McWhorter’s proposal is that Modern English is in some sense a creole, that invasions of England by the Danish and the Norwegians, along with a significant number of remaining Celts, resulted in a substantial proportion of Old English speakers being non-native speakers of Old English. That allowed for the loss of the Old English case system, along with the adoption of certain Celtic syntactic structures (such as the meaningless do in Do you speak German?). Yet written Old English stayed much the same, because written language is very resistant to change (witness the spelling of knight) Then the Normans took over, and that led to a century and a half where French was the written language of England. When English regained its post as the written language of England, there was no longer such a strong adherence to its old ways, and so the new written language was more like the new (spoken) Middle English, the semi-creolized and weakly simplified version of Old English. So the change the Normans wrought was far more substantial than adding a few ten-dollar words to the lexicon; it also led to the debut of a syntactically different version of English.

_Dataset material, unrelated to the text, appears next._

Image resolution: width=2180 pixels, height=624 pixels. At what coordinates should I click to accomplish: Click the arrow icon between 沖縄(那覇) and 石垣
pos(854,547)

Not knowing much about historical linguistics myself, I’m not qualified to fully assess McWhorter’s arguments, but I didn’t see any glaring holes. However, I’m a bit concerned that he’s given short shrift to the competing theories about the history of English. The counter-proposals, which McWhorter insists are held by most historical linguists, seem like strawmen. For instance, McWhorter proposes that meaningless do spread into English by contact with Welsh, which is one of only a handful of languages in the world with meaningless do, and he claims that the opposing theory is that meaningless do just appeared in English purely coincidentally. Well, given those two options, I’d obviously take the former, as I would assume most everyone would. Yet McWhorter insists that almost all historical linguists studying English hold the opposing viewpoint, so they almost certainly have a better reason to do so than what he’s telling us. But again, historical linguistics is not an area of any expertise for me, so maybe the opposing argument is as flimsy as he portrays it.

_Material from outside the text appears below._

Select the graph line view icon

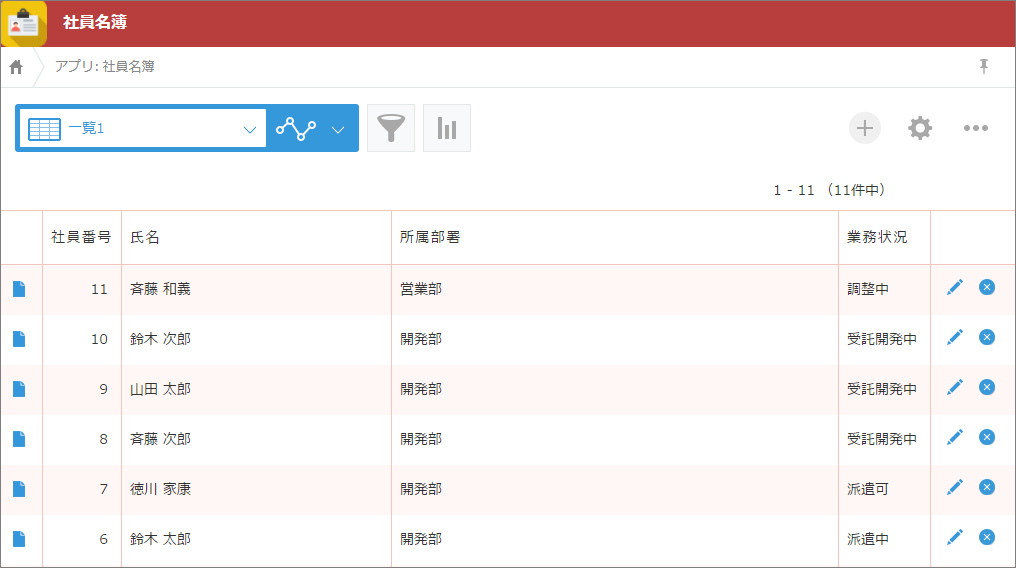pyautogui.click(x=296, y=129)
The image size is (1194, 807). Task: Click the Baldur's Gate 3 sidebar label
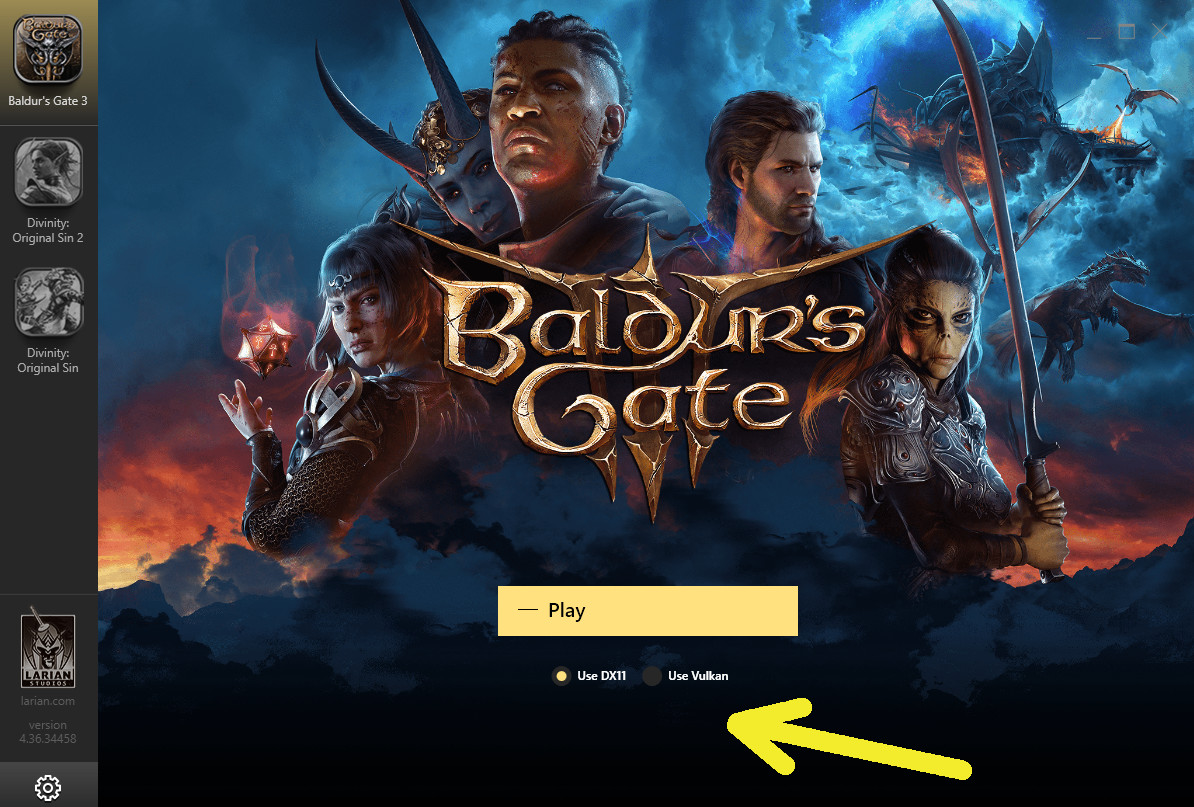[48, 100]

The second half of the book is an interesting corollary to McWhorter’s “English is a bastard” proposal; since the English we revere today is the result of having essentially incompetent speakers mangle it thoroughly a millennium ago, why would we protect it now? It’s a strange twist when suddenly the book starts talking about grammar rules after discussing the details of language change, and it’s not entirely fluid. But he makes a good point, and I think it’s an argument worth having in battles against prescriptivists; language is much more resilient than it is given credit for.
So, on the whole, a pretty good book, if occasionally a bit too insistent for my taste. It’s worth a read, especially if you’re into this kind of stuff.